### What to do
[A] Transcribe the article on Juan Fernandez Rua starting with "From Homelessness to" and going on through "the United Nations.".
[B] Please write the next part of the article on Juan Fernandez Rua, picking up after its final sentence.

From Homelessness to Reading Poems at the UN
Here's a cool story about Juan Fernandez Rua in Mercury News.
Poetry had long played a role in the life of Juan Fernandez Rua. When he worked as a banker. As a drug counselor. And most especially when he was homeless, or "living out in the open," as he prefers to call it.
But it was the poetry that always kept him going. He studied it as a young man in New York City and has written about 500 poems, by his own estimation.
For Fernandez, or "J" as he is known by friends and acquaintances, life took an entirely new turn on Oct. 17 when he returned to New York from his current home in Oakland to read one of his recent poems, "A Real Poem," at the United Nations.
"I wasn't expecting it -- it was a big surprise for me," said Fernandez, 61. "I had been writing for 40 years, and all of a sudden I was invited to read a poem that I had written a year earlier. I had read my poems at universities, cafes and even bars in my life, but never at the United Nations, so it was exciting."
Fernandez received his invitation to read "A Real Poem" at the U.N. from the Fourth World Movement, an international antipoverty organization, to coincide with the International Day for the Eradication of Poverty (which celebrated its 25th anniversary this year). Fernandez's poem came to the attention of the Fourth World Movement after it was published in Street Spirit, a Bay Area newspaper dedicated to the issues of poverty, homelessness and human rights.

### Records
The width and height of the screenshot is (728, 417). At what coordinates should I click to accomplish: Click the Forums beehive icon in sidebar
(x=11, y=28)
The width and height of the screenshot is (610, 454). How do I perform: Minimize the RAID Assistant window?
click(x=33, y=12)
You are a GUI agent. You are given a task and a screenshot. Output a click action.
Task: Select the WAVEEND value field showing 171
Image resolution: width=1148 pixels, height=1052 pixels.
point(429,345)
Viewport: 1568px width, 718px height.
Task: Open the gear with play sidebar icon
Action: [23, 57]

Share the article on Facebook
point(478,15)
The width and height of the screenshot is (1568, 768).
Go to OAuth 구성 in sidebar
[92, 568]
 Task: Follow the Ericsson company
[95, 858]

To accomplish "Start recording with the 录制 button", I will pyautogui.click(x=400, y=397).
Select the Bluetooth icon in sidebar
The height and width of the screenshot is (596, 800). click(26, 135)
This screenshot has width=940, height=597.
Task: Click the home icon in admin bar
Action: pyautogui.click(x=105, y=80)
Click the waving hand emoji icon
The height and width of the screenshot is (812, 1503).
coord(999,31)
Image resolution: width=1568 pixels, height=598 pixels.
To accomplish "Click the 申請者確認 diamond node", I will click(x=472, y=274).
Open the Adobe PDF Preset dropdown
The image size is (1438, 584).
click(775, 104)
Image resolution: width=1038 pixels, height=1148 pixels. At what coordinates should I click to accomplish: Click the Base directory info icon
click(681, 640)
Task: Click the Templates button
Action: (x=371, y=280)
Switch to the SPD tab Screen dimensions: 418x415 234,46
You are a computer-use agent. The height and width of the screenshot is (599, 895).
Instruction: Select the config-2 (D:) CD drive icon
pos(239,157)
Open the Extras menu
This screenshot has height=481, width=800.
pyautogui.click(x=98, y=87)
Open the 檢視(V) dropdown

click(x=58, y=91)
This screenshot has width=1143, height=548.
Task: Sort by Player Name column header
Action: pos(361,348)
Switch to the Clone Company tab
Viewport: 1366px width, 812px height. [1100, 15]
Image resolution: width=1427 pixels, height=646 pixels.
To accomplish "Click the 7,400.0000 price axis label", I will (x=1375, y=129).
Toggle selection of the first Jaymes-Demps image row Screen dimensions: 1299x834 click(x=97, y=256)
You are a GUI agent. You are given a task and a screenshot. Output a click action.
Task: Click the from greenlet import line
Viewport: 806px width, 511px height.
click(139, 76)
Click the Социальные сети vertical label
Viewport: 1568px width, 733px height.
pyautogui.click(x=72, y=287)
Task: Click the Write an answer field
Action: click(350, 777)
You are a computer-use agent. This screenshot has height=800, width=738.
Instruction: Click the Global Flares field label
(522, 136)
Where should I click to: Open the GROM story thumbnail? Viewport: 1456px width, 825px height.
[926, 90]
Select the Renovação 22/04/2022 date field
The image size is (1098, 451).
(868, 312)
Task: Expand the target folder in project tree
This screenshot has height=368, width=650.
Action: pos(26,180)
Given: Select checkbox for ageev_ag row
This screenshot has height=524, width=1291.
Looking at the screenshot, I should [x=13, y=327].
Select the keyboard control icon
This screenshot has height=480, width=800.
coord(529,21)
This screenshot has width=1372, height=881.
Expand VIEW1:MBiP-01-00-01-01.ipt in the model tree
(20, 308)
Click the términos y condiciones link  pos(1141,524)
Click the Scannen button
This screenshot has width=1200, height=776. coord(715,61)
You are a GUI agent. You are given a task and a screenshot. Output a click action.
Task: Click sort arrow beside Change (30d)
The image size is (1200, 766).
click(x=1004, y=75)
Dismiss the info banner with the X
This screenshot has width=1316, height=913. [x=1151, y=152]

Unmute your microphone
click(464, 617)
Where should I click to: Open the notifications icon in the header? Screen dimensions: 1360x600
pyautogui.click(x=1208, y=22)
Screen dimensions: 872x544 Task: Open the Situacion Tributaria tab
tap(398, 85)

### Outputs in order
[A]
From Homelessness to Reading Poems at the UN
Here's a cool story about Juan Fernandez Rua in Mercury News.
Poetry had long played a role in the life of Juan Fernandez Rua. When he worked as a banker. As a drug counselor. And most especially when he was homeless, or "living out in the open," as he prefers to call it.
But it was the poetry that always kept him going. He studied it as a young man in New York City and has written about 500 poems, by his own estimation.
For Fernandez, or "J" as he is known by friends and acquaintances, life took an entirely new turn on Oct. 17 when he returned to New York from his current home in Oakland to read one of his recent poems, "A Real Poem," at the United Nations.

[B]
Fernandez's days "living out in the open" influenced the writing of "A Real Poem."
"When you live on the street as I did for five to six years, you meet people who are sharing that experience with you," he said. "You meet some good people, you meet some kind people, people who were kind to me, people who were like brothers to me."
Juan Gonzalez, the poem's main character, who dies while sleeping outside on a bench, is fictional. Still, he is every bit one of Fernandez's "brothers."
"I also knew people who died on the street," Fernandez said. "Juan Gonzalez represents that person who died on the street."
Thanks to help received from Oakland's St. Mary's Center, Fernandez now lives in a federally subsided apartment.
"They helped me advocate for myself," Fernandez said of the staff at St. Mary's. "They helped me get medical care; they had information I didn't have before."